Bi Cu menghapus air matanya dan kini baru dia dapat memandang suhengnya itu dengan senyum yang mulai berkembang mengusir kedukaannya.

“Tidak mengapa, suheng, kita lupakan saja hal tadi.”

“Seorang yang dapat menyadari kesalahannya sendiri barulah patut disebut orang gagah, Tiong Pek,” kata Sin Liong.

“Ah, benarkah itu?” Tiong Pek berkata girang, wajahnya berseri dan matanya bersinar-sinar penuh kenakalan.

“Akan tetapi jangan hal itu membuat engkau keenakan dan setiap kali ingin menjadi orang gagah lalu melakukan kesalahan lebih dulu untuk kemudian disadari!” sambung Sin Liong.

Tiong Pek tertawa, Bi Cu juga tertawa dan mereka berbaik kembali. Lenyaplah semua dendam dan kemarahan.

“Eh, kalau kalian berdua benar-benar sudah memaafkan aku, harus kalian buktikan!” tiba-tiba Tiong Pek berkata.

“Buktikan bagaimana?”

Sin Liong menuntut dan memandang tajam. Jangan-jangan bocah nakal ini minta bukti aneh-aneh, seperti cium dari Bi Cu misalnya! Kalau begitu dia tentu tidak akan ragu-ragu untuk menjotosnya!

“Buktinya adalah bahwa kalian tidak akan mengatakan sesuatu tentang urusan tadi kepada ayah.”

“Kau tahu bahwa aku tidak akan berkata apa-apa kepada paman, suheng,” kata Bi Cu cepat.

“Akan tetapi aku hanya mau berjanji tidak akan menyampaikan kepada paman Na asal engkaupun berjanji tidak akan mengulangi perbuatan sesat tadi!” kata Sin Liong.

“Sesat? Ah, memang salah akan tetapi jangan namakan itu sesat, Sin Liong. Baiklah, dengarkan kalian. Aku berjanji tidak akan mencoba untuk mencium Bi Cu kecuali kalau memang sumoi Bi Cu mau kucium!”

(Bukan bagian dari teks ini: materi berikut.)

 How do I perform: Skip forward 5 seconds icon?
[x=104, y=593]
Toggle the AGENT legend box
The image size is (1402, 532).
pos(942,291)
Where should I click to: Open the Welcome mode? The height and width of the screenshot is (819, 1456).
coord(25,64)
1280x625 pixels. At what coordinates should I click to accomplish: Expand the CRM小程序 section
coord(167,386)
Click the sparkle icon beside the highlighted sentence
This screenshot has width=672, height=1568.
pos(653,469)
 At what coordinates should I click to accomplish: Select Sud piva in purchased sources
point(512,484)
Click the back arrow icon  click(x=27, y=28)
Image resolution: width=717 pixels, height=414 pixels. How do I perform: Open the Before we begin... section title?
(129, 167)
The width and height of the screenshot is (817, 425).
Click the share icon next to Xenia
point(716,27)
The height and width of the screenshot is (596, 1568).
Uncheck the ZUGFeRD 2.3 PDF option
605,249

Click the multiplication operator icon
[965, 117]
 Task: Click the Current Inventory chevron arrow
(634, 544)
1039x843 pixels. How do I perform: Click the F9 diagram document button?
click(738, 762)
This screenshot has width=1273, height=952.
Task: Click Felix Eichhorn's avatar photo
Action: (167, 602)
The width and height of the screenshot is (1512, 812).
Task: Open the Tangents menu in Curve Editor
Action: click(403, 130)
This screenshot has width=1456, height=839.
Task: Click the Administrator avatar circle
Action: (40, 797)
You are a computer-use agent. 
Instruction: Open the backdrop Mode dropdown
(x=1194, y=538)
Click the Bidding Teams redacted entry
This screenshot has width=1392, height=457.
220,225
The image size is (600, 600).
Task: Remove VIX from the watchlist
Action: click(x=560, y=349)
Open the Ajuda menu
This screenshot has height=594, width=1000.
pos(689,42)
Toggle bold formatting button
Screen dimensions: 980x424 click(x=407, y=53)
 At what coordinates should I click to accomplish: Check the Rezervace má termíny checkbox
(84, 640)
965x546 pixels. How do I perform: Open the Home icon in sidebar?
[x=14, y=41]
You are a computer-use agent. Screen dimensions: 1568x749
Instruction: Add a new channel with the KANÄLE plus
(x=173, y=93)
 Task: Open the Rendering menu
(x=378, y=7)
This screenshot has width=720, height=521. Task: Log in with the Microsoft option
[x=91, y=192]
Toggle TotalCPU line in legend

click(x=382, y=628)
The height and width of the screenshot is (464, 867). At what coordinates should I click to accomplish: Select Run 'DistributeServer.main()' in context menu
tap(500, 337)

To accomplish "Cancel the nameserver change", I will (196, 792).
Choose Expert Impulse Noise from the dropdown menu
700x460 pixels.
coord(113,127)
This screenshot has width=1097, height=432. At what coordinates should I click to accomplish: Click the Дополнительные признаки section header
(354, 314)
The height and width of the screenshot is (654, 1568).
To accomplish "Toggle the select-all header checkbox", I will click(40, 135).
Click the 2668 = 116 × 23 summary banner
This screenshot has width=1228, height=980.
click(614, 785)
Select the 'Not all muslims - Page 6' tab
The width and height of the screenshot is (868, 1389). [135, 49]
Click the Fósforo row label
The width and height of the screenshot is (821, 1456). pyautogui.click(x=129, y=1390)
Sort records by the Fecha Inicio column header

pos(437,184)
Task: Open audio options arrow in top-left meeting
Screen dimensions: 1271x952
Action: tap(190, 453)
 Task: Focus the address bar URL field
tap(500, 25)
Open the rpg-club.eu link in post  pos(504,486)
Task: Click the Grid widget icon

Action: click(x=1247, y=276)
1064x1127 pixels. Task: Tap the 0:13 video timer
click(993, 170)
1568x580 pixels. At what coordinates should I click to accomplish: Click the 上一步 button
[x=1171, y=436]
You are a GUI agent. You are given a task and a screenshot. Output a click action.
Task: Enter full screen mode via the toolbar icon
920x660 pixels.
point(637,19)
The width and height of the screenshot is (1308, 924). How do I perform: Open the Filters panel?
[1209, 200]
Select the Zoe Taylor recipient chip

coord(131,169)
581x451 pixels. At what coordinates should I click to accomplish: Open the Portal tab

Tentu saja mendengar janji yang seperti itu, seketika wajah Bi Cu kembali menjadi merah sekali.

“Dasar engkau setan!”

Sin Liong menegur sambil tertawa dan Tiong Pek juga tertawa. Bi Cu terpaksa ikut pula tertawa dan ketiga orang anak itu lalu memasuki lian-bu-thia (ruangan berlatih sliat) dimana mereka berlatih silat dengan tekunnya.